Problem to solve: Turn the entries below into a JSON list of strings, with one string for each line and blank lines omitted.

[Entries on where targets appear]
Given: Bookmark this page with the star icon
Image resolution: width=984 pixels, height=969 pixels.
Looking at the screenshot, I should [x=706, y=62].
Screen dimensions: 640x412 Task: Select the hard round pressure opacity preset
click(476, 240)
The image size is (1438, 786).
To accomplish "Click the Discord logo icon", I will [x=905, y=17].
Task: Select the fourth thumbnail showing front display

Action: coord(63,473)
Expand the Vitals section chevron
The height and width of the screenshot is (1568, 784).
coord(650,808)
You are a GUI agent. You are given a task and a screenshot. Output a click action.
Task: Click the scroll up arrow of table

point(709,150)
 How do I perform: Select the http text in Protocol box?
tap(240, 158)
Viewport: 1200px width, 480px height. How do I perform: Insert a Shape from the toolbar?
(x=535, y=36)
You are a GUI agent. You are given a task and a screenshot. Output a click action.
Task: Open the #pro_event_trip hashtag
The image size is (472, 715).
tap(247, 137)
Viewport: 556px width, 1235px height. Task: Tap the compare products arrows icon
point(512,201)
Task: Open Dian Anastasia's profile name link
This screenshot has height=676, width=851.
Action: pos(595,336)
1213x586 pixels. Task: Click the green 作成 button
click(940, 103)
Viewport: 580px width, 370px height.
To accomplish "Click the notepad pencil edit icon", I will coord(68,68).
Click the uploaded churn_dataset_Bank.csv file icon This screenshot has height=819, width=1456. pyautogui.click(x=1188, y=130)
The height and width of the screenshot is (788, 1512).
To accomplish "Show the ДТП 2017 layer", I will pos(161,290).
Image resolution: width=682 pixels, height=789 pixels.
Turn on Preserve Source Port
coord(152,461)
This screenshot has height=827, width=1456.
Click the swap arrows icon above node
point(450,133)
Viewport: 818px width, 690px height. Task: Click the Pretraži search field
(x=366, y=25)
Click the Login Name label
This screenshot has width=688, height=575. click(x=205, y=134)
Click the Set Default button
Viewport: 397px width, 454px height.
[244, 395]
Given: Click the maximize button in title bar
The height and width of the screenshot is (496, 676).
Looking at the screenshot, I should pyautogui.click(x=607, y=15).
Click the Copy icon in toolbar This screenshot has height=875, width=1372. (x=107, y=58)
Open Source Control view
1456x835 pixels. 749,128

Reply to the exercise:
[
  "Given: Bookmark this page with the star icon",
  "Image resolution: width=984 pixels, height=969 pixels.",
  "Looking at the screenshot, I should [x=706, y=62].",
  "Screen dimensions: 640x412 Task: Select the hard round pressure opacity preset",
  "click(476, 240)",
  "The image size is (1438, 786).",
  "To accomplish \"Click the Discord logo icon\", I will [x=905, y=17].",
  "Task: Select the fourth thumbnail showing front display",
  "Action: coord(63,473)",
  "Expand the Vitals section chevron",
  "The height and width of the screenshot is (1568, 784).",
  "coord(650,808)",
  "You are a GUI agent. You are given a task and a screenshot. Output a click action.",
  "Task: Click the scroll up arrow of table",
  "point(709,150)",
  " How do I perform: Select the http text in Protocol box?",
  "tap(240, 158)",
  "Viewport: 1200px width, 480px height. How do I perform: Insert a Shape from the toolbar?",
  "(x=535, y=36)",
  "You are a GUI agent. You are given a task and a screenshot. Output a click action.",
  "Task: Open the #pro_event_trip hashtag",
  "The image size is (472, 715).",
  "tap(247, 137)",
  "Viewport: 556px width, 1235px height. Task: Tap the compare products arrows icon",
  "point(512,201)",
  "Task: Open Dian Anastasia's profile name link",
  "This screenshot has height=676, width=851.",
  "Action: pos(595,336)",
  "1213x586 pixels. Task: Click the green 作成 button",
  "click(940, 103)",
  "Viewport: 580px width, 370px height.",
  "To accomplish \"Click the notepad pencil edit icon\", I will coord(68,68).",
  "Click the uploaded churn_dataset_Bank.csv file icon This screenshot has height=819, width=1456. pyautogui.click(x=1188, y=130)",
  "The height and width of the screenshot is (788, 1512).",
  "To accomplish \"Show the ДТП 2017 layer\", I will pos(161,290).",
  "Image resolution: width=682 pixels, height=789 pixels.",
  "Turn on Preserve Source Port",
  "coord(152,461)",
  "This screenshot has height=827, width=1456.",
  "Click the swap arrows icon above node",
  "point(450,133)",
  "Viewport: 818px width, 690px height. Task: Click the Pretraži search field",
  "(x=366, y=25)",
  "Click the Login Name label",
  "This screenshot has width=688, height=575. click(x=205, y=134)",
  "Click the Set Default button",
  "Viewport: 397px width, 454px height.",
  "[244, 395]",
  "Given: Click the maximize button in title bar",
  "The height and width of the screenshot is (496, 676).",
  "Looking at the screenshot, I should pyautogui.click(x=607, y=15).",
  "Click the Copy icon in toolbar This screenshot has height=875, width=1372. (x=107, y=58)",
  "Open Source Control view",
  "1456x835 pixels. 749,128"
]